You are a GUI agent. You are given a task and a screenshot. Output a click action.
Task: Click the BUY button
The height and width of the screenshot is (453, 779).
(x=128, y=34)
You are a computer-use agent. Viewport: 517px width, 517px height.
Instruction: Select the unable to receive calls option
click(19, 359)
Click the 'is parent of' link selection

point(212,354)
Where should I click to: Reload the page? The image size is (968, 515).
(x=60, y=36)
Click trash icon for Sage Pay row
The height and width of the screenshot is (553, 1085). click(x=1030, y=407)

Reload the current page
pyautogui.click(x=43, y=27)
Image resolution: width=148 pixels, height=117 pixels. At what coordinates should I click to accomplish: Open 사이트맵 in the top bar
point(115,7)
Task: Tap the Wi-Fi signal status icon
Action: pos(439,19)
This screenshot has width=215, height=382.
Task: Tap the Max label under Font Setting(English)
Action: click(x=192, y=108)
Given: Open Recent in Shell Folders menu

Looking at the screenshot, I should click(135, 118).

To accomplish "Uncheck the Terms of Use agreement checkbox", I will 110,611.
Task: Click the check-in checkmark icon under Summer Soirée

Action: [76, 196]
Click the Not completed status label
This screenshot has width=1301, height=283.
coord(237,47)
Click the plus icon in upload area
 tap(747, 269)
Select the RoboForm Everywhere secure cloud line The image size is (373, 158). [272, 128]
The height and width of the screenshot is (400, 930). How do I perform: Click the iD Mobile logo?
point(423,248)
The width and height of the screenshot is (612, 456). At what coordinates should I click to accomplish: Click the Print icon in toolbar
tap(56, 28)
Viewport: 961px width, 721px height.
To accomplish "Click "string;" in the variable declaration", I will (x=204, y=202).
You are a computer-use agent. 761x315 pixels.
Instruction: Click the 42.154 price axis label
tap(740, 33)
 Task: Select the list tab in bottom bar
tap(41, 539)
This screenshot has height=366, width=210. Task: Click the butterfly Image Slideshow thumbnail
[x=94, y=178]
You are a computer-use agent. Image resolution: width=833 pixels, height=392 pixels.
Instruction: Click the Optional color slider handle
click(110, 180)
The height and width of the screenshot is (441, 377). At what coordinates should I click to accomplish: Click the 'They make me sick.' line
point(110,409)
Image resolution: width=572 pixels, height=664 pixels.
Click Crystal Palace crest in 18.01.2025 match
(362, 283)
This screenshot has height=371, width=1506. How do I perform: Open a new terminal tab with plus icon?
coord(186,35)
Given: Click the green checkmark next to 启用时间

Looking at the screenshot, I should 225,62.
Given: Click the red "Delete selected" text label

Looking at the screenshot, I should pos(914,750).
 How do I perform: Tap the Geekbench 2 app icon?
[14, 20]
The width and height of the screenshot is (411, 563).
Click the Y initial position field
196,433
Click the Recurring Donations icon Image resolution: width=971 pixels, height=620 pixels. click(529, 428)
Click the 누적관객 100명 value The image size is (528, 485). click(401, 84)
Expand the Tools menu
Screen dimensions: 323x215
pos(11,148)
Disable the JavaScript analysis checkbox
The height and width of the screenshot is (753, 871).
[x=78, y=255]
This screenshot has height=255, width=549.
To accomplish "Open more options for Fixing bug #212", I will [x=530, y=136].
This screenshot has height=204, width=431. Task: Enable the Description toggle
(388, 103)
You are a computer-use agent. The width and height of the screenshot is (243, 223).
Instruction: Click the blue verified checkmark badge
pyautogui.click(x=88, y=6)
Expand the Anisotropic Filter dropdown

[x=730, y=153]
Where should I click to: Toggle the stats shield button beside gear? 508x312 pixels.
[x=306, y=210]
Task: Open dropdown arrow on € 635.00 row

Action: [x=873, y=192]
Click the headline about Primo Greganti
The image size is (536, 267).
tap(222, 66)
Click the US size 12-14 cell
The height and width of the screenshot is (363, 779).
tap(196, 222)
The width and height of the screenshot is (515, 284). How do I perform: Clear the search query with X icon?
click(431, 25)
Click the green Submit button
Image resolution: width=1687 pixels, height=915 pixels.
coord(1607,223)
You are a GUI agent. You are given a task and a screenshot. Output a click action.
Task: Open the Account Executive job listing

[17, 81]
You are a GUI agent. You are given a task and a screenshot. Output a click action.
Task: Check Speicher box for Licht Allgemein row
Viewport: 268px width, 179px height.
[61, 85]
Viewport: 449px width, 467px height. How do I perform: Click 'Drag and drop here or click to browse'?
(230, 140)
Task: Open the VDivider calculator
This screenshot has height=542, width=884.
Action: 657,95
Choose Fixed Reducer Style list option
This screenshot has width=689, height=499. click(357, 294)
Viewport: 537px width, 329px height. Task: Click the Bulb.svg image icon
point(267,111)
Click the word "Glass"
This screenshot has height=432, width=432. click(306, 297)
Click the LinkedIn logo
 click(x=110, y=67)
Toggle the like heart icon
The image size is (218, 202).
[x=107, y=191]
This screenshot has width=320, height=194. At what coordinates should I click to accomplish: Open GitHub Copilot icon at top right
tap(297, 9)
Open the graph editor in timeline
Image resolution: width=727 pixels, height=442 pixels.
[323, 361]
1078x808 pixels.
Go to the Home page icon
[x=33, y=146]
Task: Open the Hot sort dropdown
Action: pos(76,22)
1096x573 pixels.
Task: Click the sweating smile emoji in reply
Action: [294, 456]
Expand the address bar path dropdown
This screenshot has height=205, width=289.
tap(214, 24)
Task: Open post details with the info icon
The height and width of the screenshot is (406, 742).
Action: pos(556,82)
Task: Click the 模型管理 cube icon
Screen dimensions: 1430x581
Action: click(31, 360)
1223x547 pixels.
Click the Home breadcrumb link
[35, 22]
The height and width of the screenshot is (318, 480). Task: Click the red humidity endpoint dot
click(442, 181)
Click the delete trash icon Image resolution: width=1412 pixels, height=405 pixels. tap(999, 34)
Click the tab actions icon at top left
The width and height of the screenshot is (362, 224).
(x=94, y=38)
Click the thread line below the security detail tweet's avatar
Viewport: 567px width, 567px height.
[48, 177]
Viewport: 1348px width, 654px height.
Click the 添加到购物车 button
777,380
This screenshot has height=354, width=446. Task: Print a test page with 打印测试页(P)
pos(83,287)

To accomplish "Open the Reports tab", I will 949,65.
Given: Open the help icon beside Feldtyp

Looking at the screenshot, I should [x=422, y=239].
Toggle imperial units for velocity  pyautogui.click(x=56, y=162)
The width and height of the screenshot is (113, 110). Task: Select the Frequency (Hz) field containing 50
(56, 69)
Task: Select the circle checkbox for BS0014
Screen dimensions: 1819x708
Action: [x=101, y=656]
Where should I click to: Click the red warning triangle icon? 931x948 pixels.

::::

ACTIVITY
Using the entries above, return each line in which the word "will" occurs.

RESPONSE FOR THIS EXERCISE
To accomplish "Uncheck the Terms of Use agreement checkbox", I will 110,611.
To accomplish "Click "string;" in the variable declaration", I will (x=204, y=202).
To accomplish "Open more options for Fixing bug #212", I will [x=530, y=136].
To accomplish "Open the Reports tab", I will 949,65.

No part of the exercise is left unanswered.